- [Your task] Of all the entries below, only the lines from the one with "Go to the 历史查询 tab" up to and including the one with "The width and height of the screenshot is (1568, 779)." are to be duplicated exactly.

- [Task data]

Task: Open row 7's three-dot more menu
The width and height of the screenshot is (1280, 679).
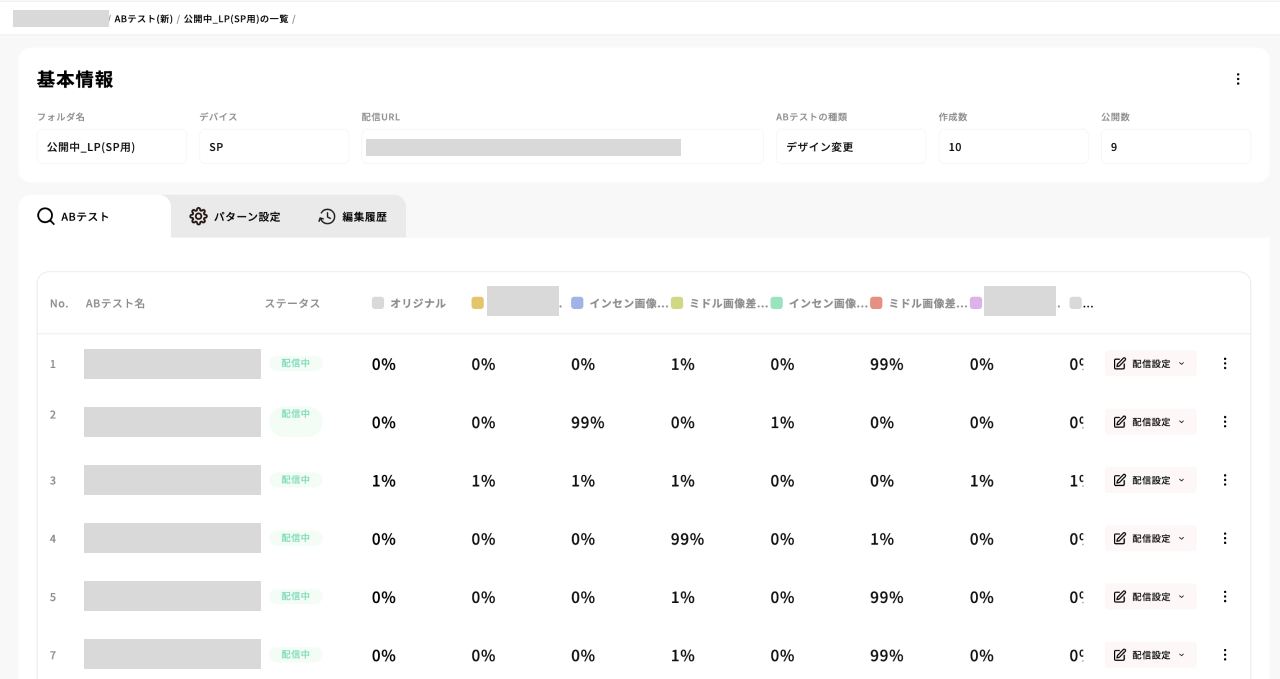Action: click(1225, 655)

---

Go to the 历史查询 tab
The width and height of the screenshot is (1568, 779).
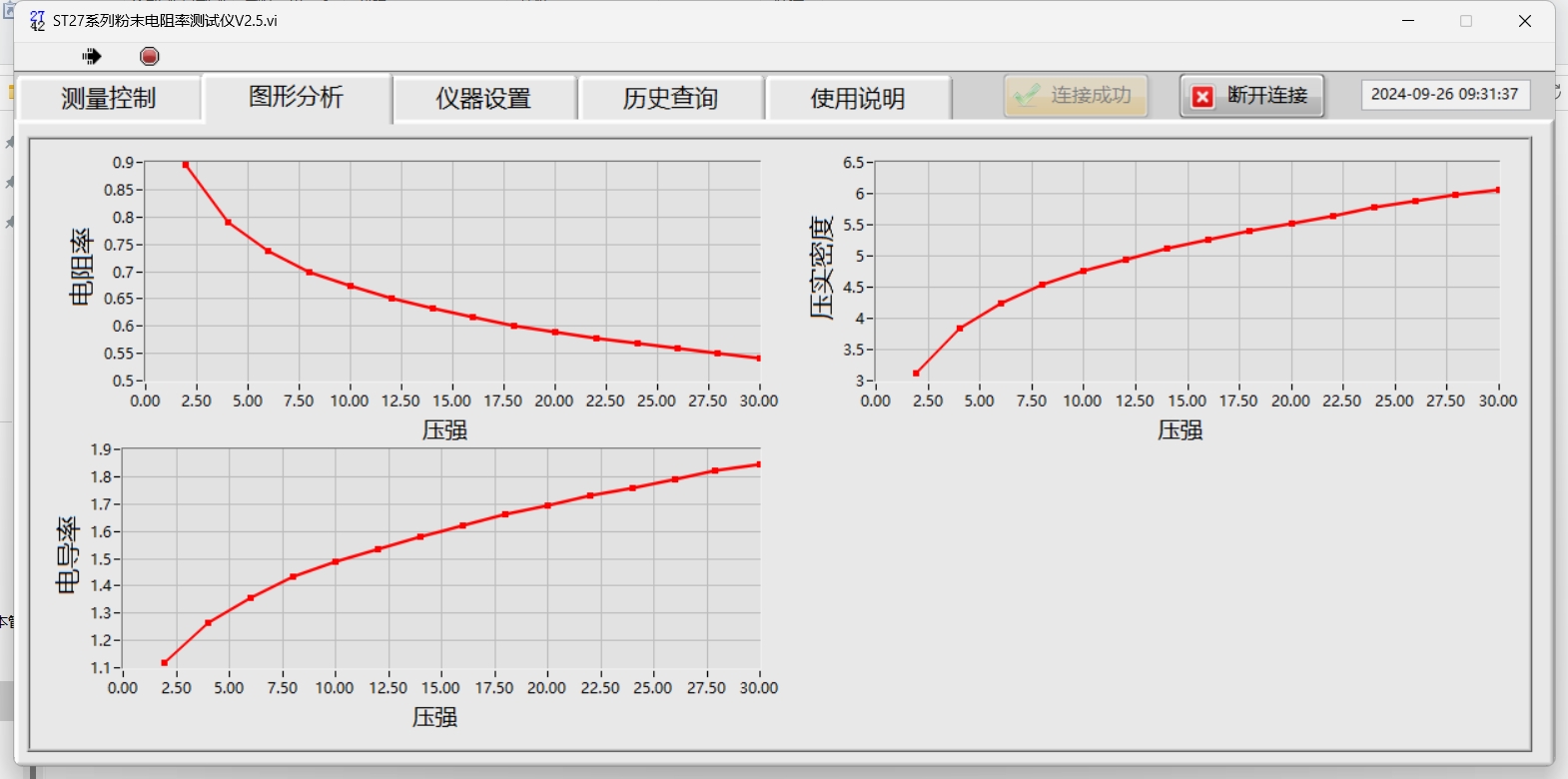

---

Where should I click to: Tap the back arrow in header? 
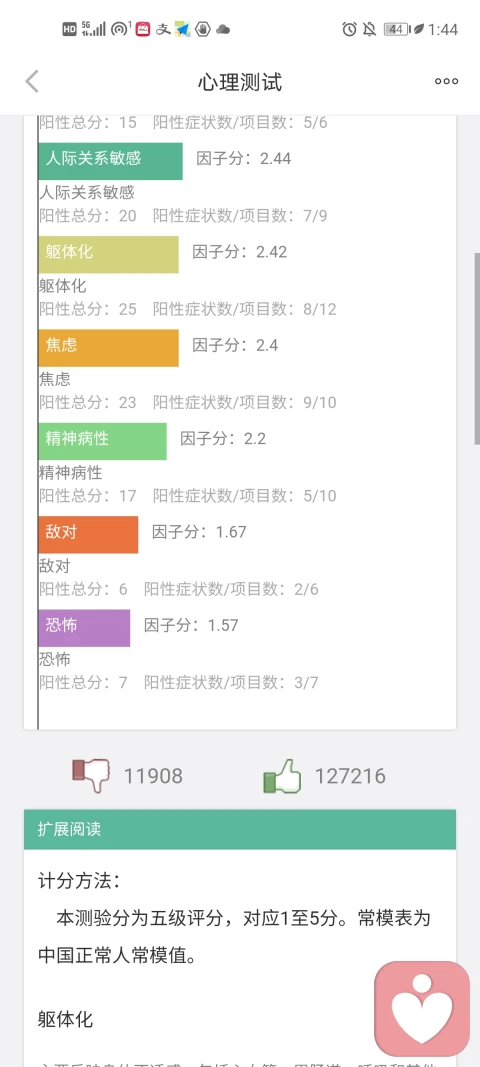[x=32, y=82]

- [Task output]
Go to the 历史查询 tab
The width and height of the screenshot is (1568, 779).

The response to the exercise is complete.